For 39-year-old photographer and father of two, Antonis Farmakas, Christmas is very much a family affair and has been for the last 30 years.
“Of course the crisis has affected our plans for Christmas as we are buying less and cheaper presents, more often than not going for discounted options. We will also be staying at home more and not going out as much,” he said.
An avid football fan, Farmakas will be enjoying the Christmas period watching his beloved Arsenal on the TV, as they play three times in the space of a week.
“It was the late Bill Shankly who said, ‘Some say football is a matter of life and death – but I say it’s much more than that’,” he jokingly added.
Andreas Charalambous, a 33-year-old civil servant will be spending his Christmas holidays like every year, getting together with family, having dinner and playing cards.
“I won’t be going out at all really, as I haven’t gone out now in years during the Christmas period,” he said.
Civil servants were all informed earlier this month that their traditional end-of-year celebrations will have to be put on hold as they have been warned that organising celebrations during working hours should be avoided throughout the holiday season and Charalambous said this has definitely had an effect on morale.

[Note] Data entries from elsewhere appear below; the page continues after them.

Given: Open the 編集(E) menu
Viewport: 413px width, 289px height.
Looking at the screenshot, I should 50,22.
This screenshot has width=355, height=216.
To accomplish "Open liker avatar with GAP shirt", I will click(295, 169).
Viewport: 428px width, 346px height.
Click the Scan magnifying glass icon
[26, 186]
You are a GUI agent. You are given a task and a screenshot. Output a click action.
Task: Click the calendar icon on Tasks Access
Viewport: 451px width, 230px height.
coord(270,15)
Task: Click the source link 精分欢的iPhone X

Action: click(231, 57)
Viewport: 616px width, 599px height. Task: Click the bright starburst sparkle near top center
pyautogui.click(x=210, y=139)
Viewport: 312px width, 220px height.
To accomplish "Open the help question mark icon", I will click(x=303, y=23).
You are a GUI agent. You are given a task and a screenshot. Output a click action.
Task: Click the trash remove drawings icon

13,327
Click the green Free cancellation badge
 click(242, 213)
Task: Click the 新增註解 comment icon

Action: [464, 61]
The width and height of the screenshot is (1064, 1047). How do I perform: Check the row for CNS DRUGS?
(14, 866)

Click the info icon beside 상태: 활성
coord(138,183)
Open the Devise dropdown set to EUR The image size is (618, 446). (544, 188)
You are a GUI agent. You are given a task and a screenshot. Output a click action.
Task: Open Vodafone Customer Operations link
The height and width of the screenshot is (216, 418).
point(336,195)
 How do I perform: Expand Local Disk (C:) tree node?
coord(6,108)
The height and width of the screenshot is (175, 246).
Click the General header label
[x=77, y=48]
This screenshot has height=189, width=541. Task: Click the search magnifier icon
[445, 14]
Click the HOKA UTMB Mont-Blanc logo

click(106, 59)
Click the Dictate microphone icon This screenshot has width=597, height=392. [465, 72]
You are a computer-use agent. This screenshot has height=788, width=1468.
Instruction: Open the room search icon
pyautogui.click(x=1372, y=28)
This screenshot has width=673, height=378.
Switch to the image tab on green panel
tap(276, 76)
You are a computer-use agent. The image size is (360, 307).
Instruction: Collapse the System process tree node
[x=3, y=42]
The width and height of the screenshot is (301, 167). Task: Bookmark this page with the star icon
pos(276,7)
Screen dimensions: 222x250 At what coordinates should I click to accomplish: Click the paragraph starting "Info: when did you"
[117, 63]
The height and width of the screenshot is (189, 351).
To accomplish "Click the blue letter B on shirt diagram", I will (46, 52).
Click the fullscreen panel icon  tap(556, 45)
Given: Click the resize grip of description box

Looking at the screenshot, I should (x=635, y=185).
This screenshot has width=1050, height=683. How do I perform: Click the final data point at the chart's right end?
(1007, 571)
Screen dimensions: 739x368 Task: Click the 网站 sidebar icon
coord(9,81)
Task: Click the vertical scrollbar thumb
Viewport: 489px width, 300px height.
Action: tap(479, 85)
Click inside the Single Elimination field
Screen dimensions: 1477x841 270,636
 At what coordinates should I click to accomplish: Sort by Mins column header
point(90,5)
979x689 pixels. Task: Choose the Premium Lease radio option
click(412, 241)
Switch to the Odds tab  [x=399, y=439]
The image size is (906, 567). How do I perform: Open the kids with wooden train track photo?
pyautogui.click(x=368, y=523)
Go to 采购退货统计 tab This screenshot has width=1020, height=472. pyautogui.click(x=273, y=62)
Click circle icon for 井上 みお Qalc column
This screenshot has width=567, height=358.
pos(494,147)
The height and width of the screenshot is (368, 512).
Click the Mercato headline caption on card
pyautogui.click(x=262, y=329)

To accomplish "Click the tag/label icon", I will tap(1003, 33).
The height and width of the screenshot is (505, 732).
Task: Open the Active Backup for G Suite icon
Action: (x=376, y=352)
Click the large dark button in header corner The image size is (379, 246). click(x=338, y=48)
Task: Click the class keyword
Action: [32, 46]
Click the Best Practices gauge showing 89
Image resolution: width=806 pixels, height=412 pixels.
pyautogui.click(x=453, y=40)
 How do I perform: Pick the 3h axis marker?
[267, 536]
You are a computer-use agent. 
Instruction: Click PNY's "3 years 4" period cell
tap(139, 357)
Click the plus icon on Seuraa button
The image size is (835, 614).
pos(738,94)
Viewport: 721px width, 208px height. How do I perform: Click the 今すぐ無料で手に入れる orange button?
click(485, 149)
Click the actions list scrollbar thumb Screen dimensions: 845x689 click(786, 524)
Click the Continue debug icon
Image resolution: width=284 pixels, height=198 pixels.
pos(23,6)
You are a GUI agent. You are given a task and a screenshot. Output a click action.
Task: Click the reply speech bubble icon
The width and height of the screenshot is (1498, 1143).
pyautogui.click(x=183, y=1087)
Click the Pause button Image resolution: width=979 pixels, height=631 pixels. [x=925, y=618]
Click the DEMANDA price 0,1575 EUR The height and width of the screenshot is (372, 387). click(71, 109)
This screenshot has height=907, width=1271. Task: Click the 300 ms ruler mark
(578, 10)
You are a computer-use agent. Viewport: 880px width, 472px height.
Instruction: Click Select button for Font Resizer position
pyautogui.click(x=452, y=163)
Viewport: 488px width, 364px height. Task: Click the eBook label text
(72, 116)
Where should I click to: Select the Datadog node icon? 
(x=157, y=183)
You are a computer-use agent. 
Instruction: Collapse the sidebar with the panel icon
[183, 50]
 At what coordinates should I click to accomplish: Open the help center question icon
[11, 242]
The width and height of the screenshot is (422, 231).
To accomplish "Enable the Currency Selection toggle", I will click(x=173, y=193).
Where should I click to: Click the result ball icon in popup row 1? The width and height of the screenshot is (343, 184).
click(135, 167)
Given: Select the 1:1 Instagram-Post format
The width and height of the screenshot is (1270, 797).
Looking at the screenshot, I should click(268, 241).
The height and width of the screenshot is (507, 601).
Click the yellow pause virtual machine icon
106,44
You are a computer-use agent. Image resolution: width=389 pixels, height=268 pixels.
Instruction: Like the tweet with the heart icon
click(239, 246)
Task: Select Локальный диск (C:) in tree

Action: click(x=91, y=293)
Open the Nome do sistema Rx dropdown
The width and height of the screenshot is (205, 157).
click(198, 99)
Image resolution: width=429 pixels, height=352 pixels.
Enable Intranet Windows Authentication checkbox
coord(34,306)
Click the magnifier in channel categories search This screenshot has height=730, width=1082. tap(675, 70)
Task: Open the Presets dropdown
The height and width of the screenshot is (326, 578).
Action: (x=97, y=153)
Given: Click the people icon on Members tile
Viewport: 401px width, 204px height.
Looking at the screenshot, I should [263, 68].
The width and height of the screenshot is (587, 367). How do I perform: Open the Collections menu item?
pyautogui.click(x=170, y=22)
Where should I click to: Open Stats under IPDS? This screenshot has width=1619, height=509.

“The crisis has had an effect on our personal and professional lives but we carry on regardless. You need to buy something for everyone but just not as expensive as in previous years, but as they say, it’s the thought that counts,” he said.
One of the lucky former Laiki Bank employees who has been re-assigned to the Bank of Cyprus after the two banks joined, Androulla Xenophontos, 29, told the Mail that she has to think twice before buying any presents.
“There will be less presents under the Christmas tree unfortunately this year and celebrations will be more modest unfortunately,” she said.
Xenophontos will not be changing her plans for Christmas, spending it in the company of family and friends, “like every year.”
Nikolas Kyriacou, a 39-year-old teacher will be spending his Christmas with family and said that the crisis has not particularly affected his plans this year.
“I will be spending this year like most years. The three Fs – friends, family and food. I did receive a 13th salary but it was less than previous years,” he said.
Bakery manager, Andreas Patsalides, told the Mail he will be spending as much time as possibly with his family and friends.
“I want to spend time with the people who really want to spend time with me. The crisis hasn’t affected me at all to be fair and I’ve even already spent my 13th salary on gifts and going out!” he said.
Father of one, 35-year-old insurance broker, Antonis Antoniou said that he will be spending as much time as possible over the holidays with his 2-year-old daughter.
“Most of our time will be spent with family, having fun despite the crisis. It has definitely had an effect on us as we have had to buy cheaper presents and limit how much we go out,” he said.